◆ **YOUR GOAL**: Rewrite the material below as a JSON list of strings, one string per line, with blank lines and pictures left out.

◆ **SUPPLIED RECORDS**:
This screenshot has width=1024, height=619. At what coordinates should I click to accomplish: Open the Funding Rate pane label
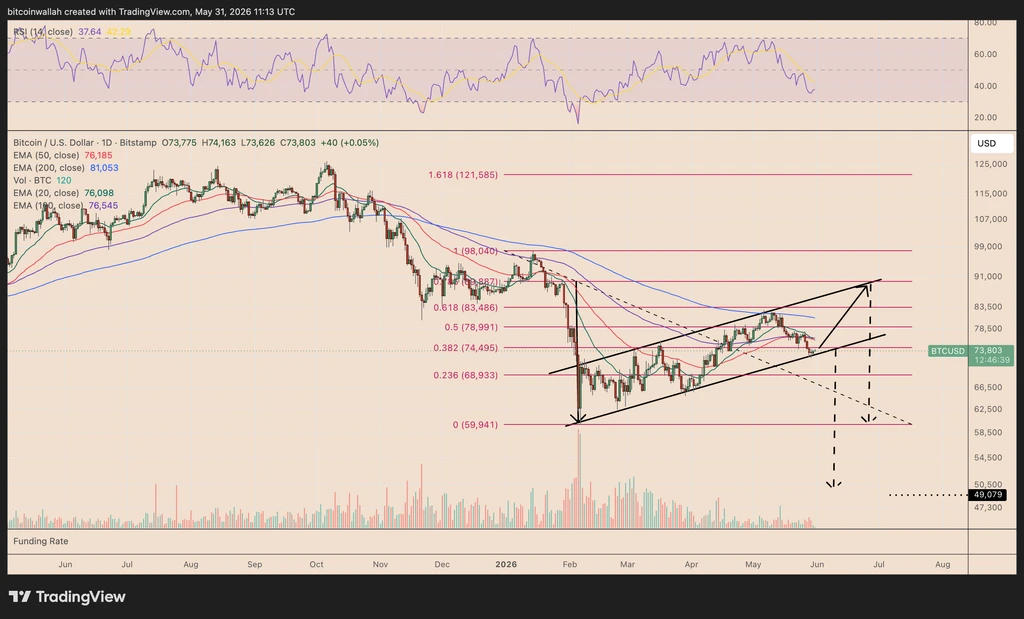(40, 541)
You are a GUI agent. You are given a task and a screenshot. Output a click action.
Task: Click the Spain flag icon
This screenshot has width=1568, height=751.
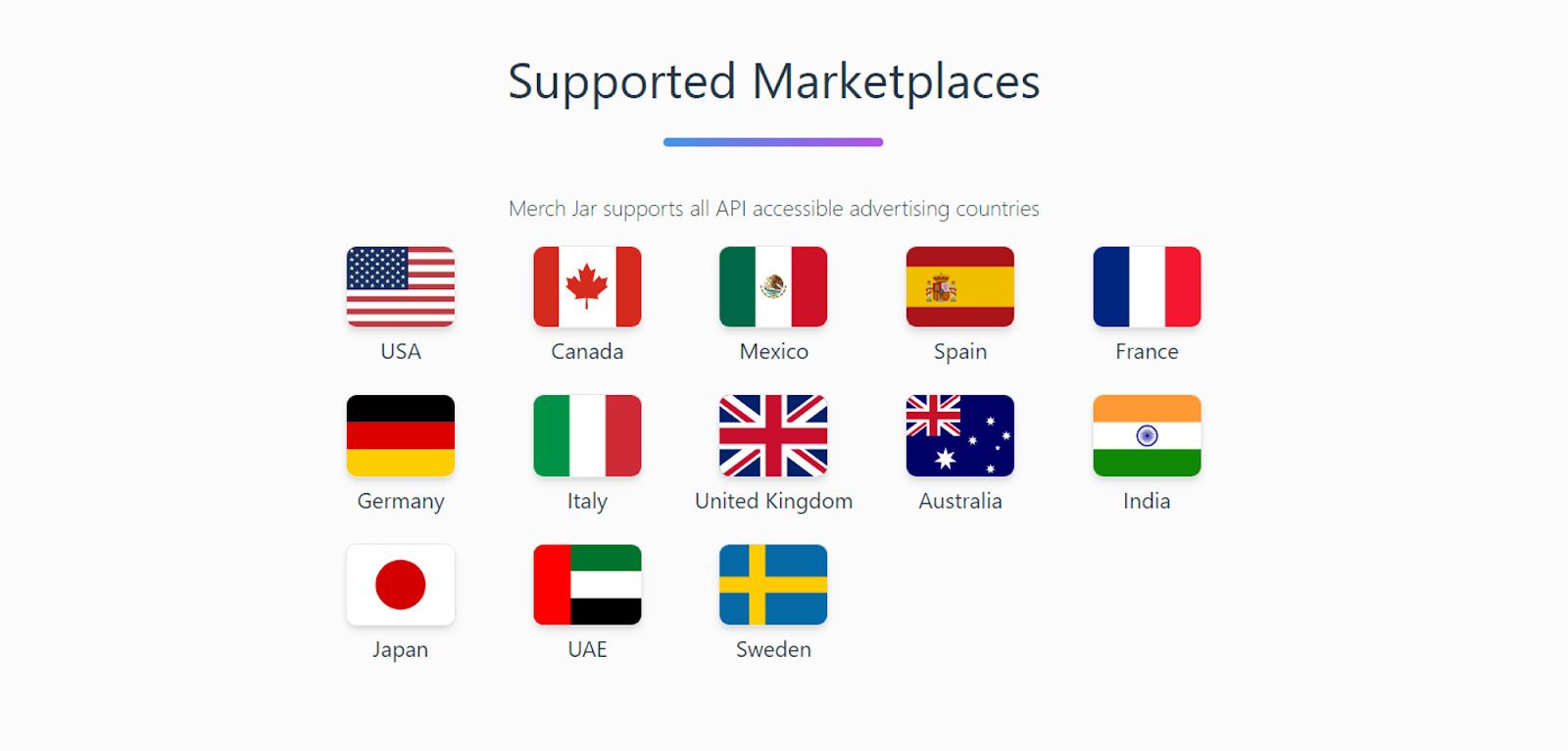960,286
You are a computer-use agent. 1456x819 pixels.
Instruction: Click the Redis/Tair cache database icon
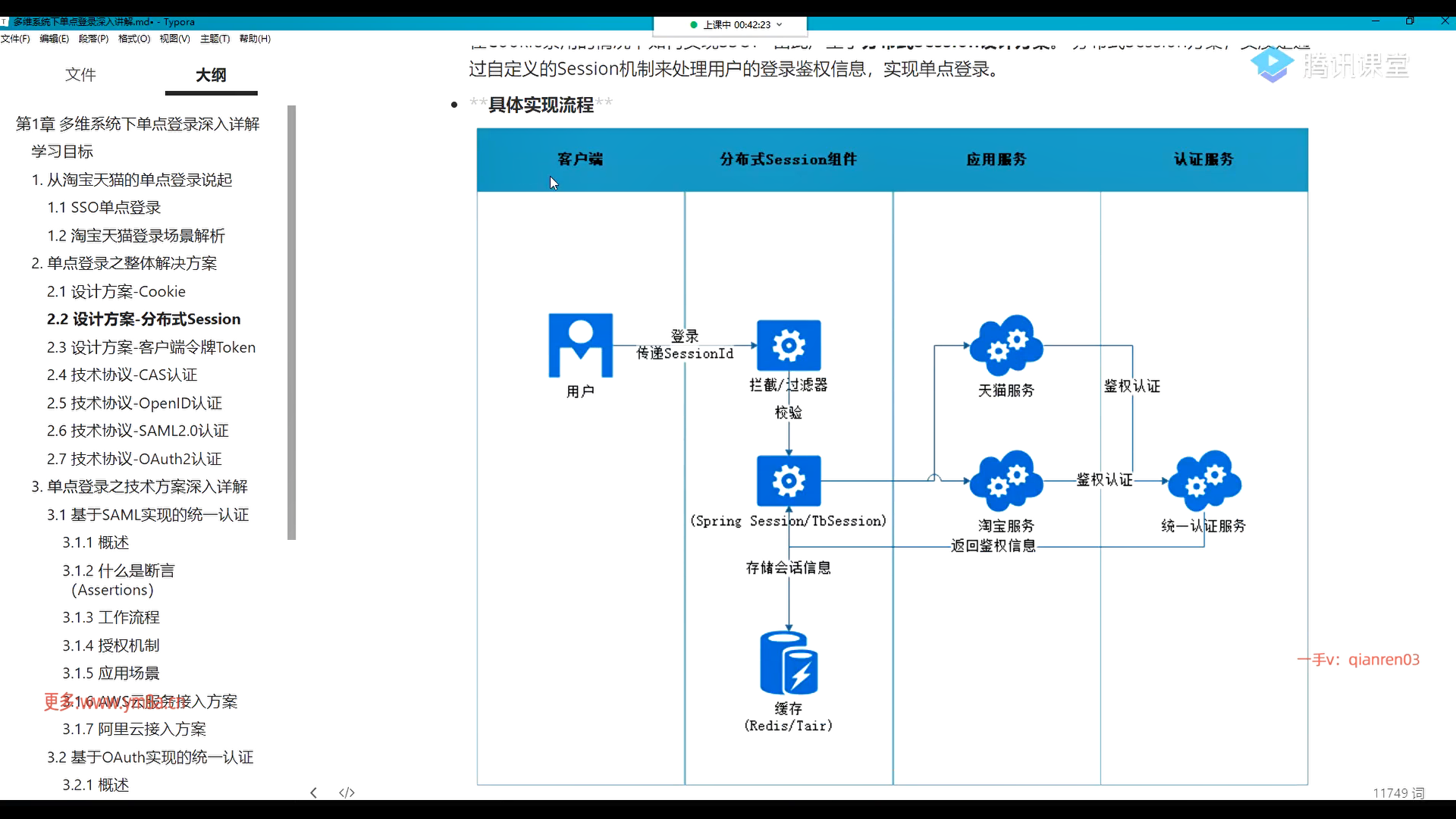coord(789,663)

◆ **ANSWER IN FULL**:
[
  "This screenshot has width=1024, height=619. At what coordinates should I click to accomplish: Open the Funding Rate pane label",
  "(40, 541)",
  "You are a GUI agent. You are given a task and a screenshot. Output a click action.",
  "Task: Click the Spain flag icon",
  "This screenshot has width=1568, height=751.",
  "960,286",
  "You are a computer-use agent. 1456x819 pixels.",
  "Instruction: Click the Redis/Tair cache database icon",
  "coord(789,663)"
]